Продолжите статью о портрете Элизабет Фаррен работы Томаса Лоуренса, начав сразу после ее последнего предложения.

_Предоставленный отрывок:_
--------

Журнальный клуб Интелрос » Теория моды » №30, 2013-2014
Лора Энджел (Laura Engel) — доцент Английского отделения Университета Дьюкейна (Питсбург), специализируется в области британской литературы и драматургии XVIII века. Редактор книги «Общество открыто к нам всем. Эссе о женщинах и поведении в Англии XVIII века» (The Public's Open to Us All: Essays on Women and Performance in Eighteenth-century England, Cambridge Scholars Press, 2009).
Статья впервые опубликована в журнале Fashion Theory: The Journal of Dress, Body & Culture (2009. Vol. 13.3)
Портрет работы Томаса Лоуренса «Элизабет Фаррен, в замужестве графиня Дерби» (1790) — пожалуй, один из самых известных и узнаваемых женских портретов конца XVIII века и один из лучших образчиков среди великого множества появившихся в этот период изображений, запечатлевших знаменитых актрис XVIII столетия. Элиза Фаррен, популярная комедийная актриса, сделала себе имя не только на сцене, где она пленяла сердца публики своей игрой, — она сумела привязать к себе лорда Дерби настолько, что в конце концов стала его супругой. Но Фаррен лишь одна из множества актрис, которые в конце XVIII века смогли стать знаменитыми и богатыми благодаря своим профессиональным достоинствам, умению стратегически правильно вести себя в обществе и любовным связям с мужчинами из аристократического круга1. На картине Элизабет Фаррен изображена одетой в платье из белого муслина, поверх которого накинут белый атласный плащ с капюшоном, отороченный мехом лисицы. Головного убора на ней нет, если не считать белую ленту, едва заметную в волосах. Облаченной в перчатку рукой она держит затейливо отделанную муфту из лисьего меха.

--------

_Представленные данные:_

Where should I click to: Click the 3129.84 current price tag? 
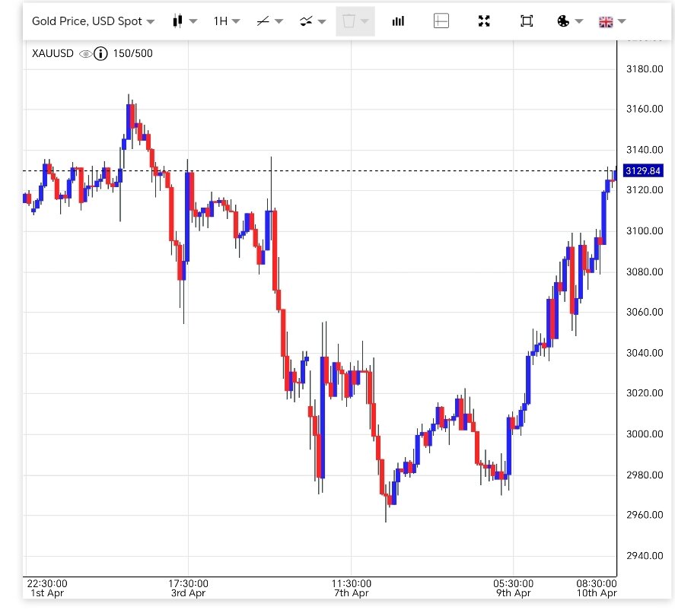pyautogui.click(x=643, y=170)
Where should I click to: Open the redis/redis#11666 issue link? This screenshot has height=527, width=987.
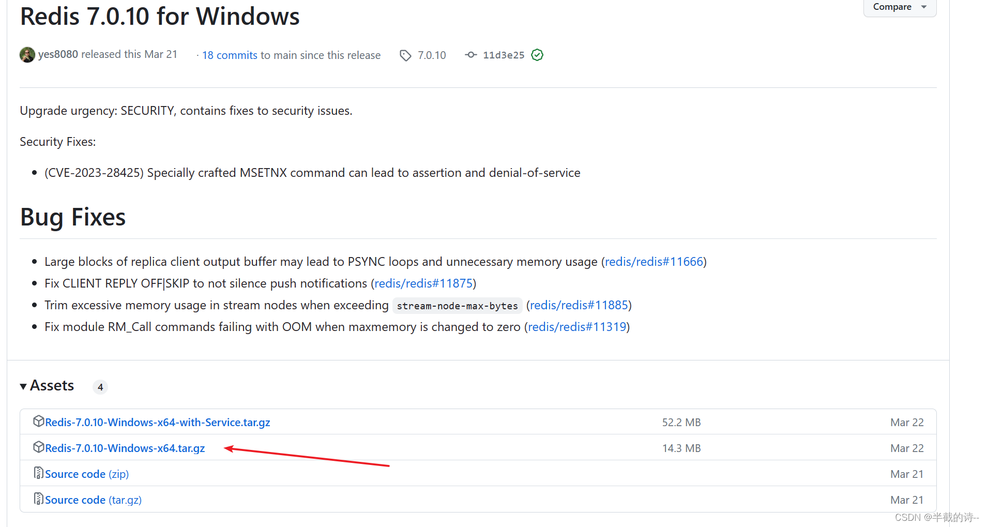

--------

_Результат:_
Если верить историку моды Эйлин Рибейро, Лоуренса критиковали за неуместность некоторых присутствующих на портрете деталей: намек на обнаженные руки (которых зритель даже не видит), спрятанные под отороченной мехом накидкой, зимний костюм на фоне летнего пейзажа. Однако автора статьи «Женщина, исторические зарисовки, гений, нрав, манеры, привычки и значимость прекрасного пола» (Woman, Sketches of the History, Genius, Disposition, Accomplishments, Customs and Importance of the fair sex, 1790), по-видимому, ничуть не смущал костюм, выбранный Лоуренсом для своей модели, ибо он писал: «Было бы ошибкой полагать, что холодный климат может сдержать в человеке желание одеться легко; полагаясь на подбитый мехом плащ, к услугам которого можно прибегнуть на открытом воздухе, под него можно надеть платье даже из наилегчайшего из всех существующих материалов» (цит. по: Ribeiro 1995: 78).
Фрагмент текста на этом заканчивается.